This is such a great point! As I dwindled from full steam ahead to totally disabled over the course of several years, my income gradually tapered off until it was zero. And yes, it absolutely did negatively effect how much I get in disability.
 

Not dead yet!

Well-Known Member
I think one of the hardest things is when you have a spouse who makes a lot of money, so you don't qualify for any aid. That's my situation. Not only can I not work, but I'm denied even the aid most people would get. It's a double minus. I look at things like the resources here and see "low income" and think... yeah that won't work. I can make ends meet, sure, but it's a catch-22, and with being ill, my food bills are higher because I want to eat high quality food.

I think it would help to have some benefits out there for people who are unemployed, regardless of their joint income level, high or low, doesn't matter. It could be a food stamp for things like organic chicken or grass fed beef (not corn finished), or game meat, or organic produce, or vitamins ONLY. I think more people would heal faster, and it would be a benefit to those industries.

Maybe we need a "sick status" instead of "disability" which is much harder. The assumption being that you will get well.
 

Abrin

Well-Known Member
I haven't been able to work for years now so I just chose whatever would be around what making minimum wage full-time was.

◆ **APPLY WHAT YOU READ**:
1. In the disability forum thread, what does one poster suggest having instead of "disability"?
2. List every item the disability forum thread says the proposed food stamp could be used for.
3. Continue the disability forum thread from its last post.

◆ **DATA**:
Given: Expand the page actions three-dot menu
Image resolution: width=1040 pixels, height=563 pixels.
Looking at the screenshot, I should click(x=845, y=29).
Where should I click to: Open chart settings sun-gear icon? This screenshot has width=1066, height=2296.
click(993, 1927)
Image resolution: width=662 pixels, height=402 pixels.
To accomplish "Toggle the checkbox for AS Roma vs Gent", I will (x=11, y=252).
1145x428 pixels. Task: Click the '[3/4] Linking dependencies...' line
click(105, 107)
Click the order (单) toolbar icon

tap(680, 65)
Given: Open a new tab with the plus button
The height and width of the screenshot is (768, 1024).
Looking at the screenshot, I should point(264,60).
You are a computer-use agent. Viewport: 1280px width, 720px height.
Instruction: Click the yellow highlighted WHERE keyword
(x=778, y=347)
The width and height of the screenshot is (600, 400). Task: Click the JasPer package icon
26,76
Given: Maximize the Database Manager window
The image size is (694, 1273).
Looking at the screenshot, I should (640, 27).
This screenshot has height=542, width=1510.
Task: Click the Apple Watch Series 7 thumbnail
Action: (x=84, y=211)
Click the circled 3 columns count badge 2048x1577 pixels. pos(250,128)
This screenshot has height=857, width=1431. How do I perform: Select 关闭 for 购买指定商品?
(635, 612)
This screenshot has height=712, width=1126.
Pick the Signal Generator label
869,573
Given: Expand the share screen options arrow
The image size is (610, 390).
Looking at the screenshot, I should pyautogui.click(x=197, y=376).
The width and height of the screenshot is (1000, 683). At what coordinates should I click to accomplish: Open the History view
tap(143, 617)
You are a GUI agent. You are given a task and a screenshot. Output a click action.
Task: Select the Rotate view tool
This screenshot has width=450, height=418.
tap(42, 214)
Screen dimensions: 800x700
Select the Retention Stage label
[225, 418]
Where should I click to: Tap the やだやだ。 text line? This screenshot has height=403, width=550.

◆ **ANSWERS TO THE PROBLEMS**:
1. A "sick status," on the assumption that the person will get well.

2. Organic chicken, grass fed beef (not corn finished), game meat, organic produce, vitamins

3.
Whenever people tell me how lucky I am to be able to stay at home all the time I tell them right back how lucky they are to be able to have the health to be able to work the job they have that they hate.

I would trade being sick and stuck in bed all the time for working a soul-sucking job in a second. It never ceases to amaze me that the average person can understand how soul-sucking a job can be but they never can wrap their mind around how soul-sucking a chronic illness can be. You wouldn't think it would be such a logical stretch but I guess it is. :(
 

cujet

Active Member
I'm 56 and still working in aviation. But I can't continue for long like this as I can't do much physical work. Plus I'd never be employable at any replacement full time job. Maybe I can get relief from Prednisone and work a few more years. If not, then I'm retiring soon.